= Aim of the exercise =
Using the entries below, write out the line with "has height=720, width=1280.", the line with "You are a computer-use agent. The", and every line in between, exactly as each is written.

[Saved entries]
----------
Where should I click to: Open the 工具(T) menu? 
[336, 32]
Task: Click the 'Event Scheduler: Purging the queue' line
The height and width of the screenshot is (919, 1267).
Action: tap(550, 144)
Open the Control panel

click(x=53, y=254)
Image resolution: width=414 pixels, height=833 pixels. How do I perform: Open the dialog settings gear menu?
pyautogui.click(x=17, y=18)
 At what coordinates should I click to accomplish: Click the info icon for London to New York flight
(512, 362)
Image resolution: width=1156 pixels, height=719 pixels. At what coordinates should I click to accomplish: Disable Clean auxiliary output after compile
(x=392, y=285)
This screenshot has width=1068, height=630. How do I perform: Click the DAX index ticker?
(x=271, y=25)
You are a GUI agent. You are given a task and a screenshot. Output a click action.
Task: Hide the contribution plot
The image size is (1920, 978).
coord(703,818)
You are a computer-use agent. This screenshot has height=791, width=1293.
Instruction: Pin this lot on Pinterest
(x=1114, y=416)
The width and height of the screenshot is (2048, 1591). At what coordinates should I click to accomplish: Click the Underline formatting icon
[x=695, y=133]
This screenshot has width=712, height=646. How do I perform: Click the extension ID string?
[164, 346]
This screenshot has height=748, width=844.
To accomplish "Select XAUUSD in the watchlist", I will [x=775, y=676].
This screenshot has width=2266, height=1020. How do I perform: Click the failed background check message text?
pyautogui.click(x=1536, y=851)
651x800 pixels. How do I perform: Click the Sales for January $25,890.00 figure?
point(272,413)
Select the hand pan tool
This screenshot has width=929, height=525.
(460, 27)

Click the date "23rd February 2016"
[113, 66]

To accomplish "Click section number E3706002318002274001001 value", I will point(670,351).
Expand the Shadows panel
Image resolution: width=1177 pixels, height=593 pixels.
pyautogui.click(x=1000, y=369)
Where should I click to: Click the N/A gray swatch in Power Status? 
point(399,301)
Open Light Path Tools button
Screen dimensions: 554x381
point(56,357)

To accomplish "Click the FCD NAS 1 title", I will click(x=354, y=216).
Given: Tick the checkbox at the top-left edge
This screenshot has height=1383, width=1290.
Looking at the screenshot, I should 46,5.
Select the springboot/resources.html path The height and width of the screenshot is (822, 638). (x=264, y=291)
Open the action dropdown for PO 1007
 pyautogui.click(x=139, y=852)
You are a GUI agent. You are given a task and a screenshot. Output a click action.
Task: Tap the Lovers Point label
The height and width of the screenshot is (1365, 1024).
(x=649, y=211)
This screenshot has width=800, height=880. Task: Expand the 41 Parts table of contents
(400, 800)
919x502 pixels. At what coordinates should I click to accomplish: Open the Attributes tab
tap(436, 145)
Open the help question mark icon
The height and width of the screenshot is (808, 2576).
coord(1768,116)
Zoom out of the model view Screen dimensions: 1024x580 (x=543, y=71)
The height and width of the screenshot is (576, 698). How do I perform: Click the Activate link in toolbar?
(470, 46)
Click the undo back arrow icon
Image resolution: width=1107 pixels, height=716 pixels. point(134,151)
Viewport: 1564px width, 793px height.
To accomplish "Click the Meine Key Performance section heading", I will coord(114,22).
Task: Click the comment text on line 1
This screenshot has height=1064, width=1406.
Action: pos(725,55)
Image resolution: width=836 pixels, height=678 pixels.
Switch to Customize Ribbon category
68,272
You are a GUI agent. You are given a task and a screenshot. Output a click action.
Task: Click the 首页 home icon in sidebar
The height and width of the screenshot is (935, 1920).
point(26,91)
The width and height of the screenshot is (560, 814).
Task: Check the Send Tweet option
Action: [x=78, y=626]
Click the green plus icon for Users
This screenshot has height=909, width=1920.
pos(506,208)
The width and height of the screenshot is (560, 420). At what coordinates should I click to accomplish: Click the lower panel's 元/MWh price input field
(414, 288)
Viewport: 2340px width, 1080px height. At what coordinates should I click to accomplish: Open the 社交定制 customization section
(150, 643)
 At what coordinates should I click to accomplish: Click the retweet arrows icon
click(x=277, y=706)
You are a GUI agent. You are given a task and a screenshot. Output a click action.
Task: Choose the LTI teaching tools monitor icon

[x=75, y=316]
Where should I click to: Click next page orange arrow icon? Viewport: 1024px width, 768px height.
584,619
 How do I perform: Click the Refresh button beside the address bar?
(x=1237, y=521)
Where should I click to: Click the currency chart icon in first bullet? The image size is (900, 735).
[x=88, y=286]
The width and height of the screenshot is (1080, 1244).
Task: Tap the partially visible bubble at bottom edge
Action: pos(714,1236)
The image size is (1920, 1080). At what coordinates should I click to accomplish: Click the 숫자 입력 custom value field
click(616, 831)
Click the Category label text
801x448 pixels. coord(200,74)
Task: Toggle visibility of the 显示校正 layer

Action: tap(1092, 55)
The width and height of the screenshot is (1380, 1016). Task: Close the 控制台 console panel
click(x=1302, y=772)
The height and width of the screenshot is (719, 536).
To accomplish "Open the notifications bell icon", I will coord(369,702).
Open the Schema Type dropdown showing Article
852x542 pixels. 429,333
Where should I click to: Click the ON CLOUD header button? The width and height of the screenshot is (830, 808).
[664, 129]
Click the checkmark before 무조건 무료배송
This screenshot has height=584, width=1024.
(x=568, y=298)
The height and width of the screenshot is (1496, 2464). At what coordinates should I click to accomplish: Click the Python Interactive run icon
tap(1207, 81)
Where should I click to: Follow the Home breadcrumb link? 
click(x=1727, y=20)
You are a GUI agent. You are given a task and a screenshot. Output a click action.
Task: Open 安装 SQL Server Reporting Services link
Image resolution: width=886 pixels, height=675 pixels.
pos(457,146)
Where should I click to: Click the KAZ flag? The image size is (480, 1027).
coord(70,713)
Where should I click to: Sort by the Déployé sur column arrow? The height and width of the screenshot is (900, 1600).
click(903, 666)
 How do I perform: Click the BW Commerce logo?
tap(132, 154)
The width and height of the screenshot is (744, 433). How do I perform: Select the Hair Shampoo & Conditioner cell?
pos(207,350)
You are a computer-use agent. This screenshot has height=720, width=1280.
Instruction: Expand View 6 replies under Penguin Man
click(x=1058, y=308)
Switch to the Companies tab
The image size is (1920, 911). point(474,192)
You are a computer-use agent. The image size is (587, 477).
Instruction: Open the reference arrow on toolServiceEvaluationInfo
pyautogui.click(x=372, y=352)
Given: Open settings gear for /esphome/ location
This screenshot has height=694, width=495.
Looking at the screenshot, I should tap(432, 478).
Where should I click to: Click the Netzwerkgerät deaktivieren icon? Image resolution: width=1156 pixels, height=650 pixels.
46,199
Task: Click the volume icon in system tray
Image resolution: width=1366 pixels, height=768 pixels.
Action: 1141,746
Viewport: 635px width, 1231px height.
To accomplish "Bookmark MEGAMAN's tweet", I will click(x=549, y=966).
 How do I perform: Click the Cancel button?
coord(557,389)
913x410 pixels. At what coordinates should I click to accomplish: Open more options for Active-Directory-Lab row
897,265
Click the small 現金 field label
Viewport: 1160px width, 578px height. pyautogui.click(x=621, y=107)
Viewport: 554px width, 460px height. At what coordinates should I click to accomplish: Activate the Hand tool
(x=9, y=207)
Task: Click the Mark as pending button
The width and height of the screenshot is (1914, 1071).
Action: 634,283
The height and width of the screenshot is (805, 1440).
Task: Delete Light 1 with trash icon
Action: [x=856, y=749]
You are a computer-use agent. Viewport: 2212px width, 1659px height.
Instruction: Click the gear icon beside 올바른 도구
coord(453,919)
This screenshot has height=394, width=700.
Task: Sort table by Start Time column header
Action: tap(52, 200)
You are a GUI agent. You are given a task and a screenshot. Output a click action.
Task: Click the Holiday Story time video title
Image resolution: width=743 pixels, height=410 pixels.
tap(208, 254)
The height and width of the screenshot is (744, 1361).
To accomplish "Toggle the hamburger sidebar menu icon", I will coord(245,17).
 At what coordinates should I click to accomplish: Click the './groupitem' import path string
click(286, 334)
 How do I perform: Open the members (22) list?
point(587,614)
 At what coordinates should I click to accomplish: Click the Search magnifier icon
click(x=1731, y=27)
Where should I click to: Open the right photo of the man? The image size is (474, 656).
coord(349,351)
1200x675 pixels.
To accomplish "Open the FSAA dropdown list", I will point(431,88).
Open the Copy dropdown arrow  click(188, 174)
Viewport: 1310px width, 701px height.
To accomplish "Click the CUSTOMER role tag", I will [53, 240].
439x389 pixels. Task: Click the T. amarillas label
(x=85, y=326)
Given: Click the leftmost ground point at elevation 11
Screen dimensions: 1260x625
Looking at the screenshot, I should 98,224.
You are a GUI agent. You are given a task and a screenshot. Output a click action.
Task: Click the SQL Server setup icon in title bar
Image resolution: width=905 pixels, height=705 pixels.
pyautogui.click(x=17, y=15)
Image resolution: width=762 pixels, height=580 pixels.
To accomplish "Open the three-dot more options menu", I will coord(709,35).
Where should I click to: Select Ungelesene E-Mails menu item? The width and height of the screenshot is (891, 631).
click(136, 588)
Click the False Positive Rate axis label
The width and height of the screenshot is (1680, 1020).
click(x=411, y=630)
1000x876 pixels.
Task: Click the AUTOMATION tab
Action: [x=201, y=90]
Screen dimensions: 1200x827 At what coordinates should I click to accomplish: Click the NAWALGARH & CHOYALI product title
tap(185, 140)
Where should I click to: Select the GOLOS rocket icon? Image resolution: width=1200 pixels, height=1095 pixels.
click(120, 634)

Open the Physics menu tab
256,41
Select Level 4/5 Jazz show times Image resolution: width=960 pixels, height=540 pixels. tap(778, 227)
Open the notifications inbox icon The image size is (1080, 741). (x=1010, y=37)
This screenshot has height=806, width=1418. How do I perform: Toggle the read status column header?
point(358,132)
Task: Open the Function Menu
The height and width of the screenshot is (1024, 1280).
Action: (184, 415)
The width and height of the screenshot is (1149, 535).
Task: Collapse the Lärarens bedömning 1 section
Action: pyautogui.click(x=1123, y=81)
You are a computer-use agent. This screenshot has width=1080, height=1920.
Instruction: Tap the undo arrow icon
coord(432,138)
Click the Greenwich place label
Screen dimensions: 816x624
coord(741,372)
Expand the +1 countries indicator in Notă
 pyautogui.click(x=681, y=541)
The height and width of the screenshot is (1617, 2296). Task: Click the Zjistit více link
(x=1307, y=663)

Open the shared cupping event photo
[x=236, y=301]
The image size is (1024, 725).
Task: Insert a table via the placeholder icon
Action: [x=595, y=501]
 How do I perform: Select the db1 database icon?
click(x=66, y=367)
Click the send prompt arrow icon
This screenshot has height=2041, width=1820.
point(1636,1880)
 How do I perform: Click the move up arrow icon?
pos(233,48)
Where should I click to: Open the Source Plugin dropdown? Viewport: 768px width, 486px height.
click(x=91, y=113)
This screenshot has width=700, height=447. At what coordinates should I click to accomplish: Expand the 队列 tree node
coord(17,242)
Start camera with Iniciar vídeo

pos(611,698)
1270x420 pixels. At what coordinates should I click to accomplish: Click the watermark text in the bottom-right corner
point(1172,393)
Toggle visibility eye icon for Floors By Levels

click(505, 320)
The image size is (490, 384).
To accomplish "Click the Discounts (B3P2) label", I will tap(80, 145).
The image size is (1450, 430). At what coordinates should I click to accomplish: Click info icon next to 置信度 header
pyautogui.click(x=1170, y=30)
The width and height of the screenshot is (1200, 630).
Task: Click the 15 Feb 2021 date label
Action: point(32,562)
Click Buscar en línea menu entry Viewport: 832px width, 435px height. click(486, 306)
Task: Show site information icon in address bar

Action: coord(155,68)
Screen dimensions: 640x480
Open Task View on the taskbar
----------
= Solution to the problem =
You are a computer-use agent. This screenshot has height=720, width=1280.
Instruction: Expand View 6 replies under Penguin Man
click(x=1058, y=308)
Switch to the Companies tab
The image size is (1920, 911). point(474,192)
You are a computer-use agent. The image size is (587, 477).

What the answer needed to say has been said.